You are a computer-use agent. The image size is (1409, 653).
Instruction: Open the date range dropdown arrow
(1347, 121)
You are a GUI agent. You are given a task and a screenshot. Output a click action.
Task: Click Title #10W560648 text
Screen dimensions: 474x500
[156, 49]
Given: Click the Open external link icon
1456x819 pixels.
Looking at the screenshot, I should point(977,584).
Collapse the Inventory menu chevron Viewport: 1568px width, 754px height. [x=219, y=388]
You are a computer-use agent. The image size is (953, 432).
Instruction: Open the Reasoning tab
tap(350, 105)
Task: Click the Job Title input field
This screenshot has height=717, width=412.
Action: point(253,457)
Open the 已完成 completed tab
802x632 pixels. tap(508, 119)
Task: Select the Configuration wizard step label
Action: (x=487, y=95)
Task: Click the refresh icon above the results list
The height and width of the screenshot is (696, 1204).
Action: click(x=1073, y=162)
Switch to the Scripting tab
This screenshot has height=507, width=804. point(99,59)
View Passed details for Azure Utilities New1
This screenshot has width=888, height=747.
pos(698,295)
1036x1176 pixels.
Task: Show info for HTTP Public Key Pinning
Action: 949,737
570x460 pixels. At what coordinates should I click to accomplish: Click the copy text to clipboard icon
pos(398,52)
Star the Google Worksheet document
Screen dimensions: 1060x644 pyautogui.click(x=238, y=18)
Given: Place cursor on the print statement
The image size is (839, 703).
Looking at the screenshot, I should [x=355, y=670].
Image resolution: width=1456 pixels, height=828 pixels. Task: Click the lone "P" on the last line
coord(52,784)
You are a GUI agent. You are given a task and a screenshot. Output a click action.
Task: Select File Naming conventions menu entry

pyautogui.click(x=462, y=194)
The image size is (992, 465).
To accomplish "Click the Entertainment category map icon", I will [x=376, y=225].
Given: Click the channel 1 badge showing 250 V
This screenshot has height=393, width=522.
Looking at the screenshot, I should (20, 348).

_Aim of the exercise_.
Above are the records; reproduce all of them exactly.

_Result for this exercise_.
You are a computer-use agent. The image size is (1409, 653).
Instruction: Open the date range dropdown arrow
(1347, 121)
You are a GUI agent. You are given a task and a screenshot. Output a click action.
Task: Click Title #10W560648 text
Screen dimensions: 474x500
[156, 49]
Given: Click the Open external link icon
1456x819 pixels.
Looking at the screenshot, I should point(977,584).
Collapse the Inventory menu chevron Viewport: 1568px width, 754px height. [x=219, y=388]
You are a computer-use agent. The image size is (953, 432).
Instruction: Open the Reasoning tab
tap(350, 105)
Task: Click the Job Title input field
This screenshot has height=717, width=412.
Action: point(253,457)
Open the 已完成 completed tab
802x632 pixels. tap(508, 119)
Task: Select the Configuration wizard step label
Action: (x=487, y=95)
Task: Click the refresh icon above the results list
The height and width of the screenshot is (696, 1204).
Action: click(x=1073, y=162)
Switch to the Scripting tab
This screenshot has height=507, width=804. point(99,59)
View Passed details for Azure Utilities New1
This screenshot has width=888, height=747.
pos(698,295)
1036x1176 pixels.
Task: Show info for HTTP Public Key Pinning
Action: 949,737
570x460 pixels. At what coordinates should I click to accomplish: Click the copy text to clipboard icon
pos(398,52)
Star the Google Worksheet document
Screen dimensions: 1060x644 pyautogui.click(x=238, y=18)
Given: Place cursor on the print statement
The image size is (839, 703).
Looking at the screenshot, I should [x=355, y=670].
Image resolution: width=1456 pixels, height=828 pixels. Task: Click the lone "P" on the last line
coord(52,784)
You are a GUI agent. You are given a task and a screenshot. Output a click action.
Task: Select File Naming conventions menu entry

pyautogui.click(x=462, y=194)
The image size is (992, 465).
To accomplish "Click the Entertainment category map icon", I will [x=376, y=225].
Given: Click the channel 1 badge showing 250 V
This screenshot has height=393, width=522.
Looking at the screenshot, I should (20, 348).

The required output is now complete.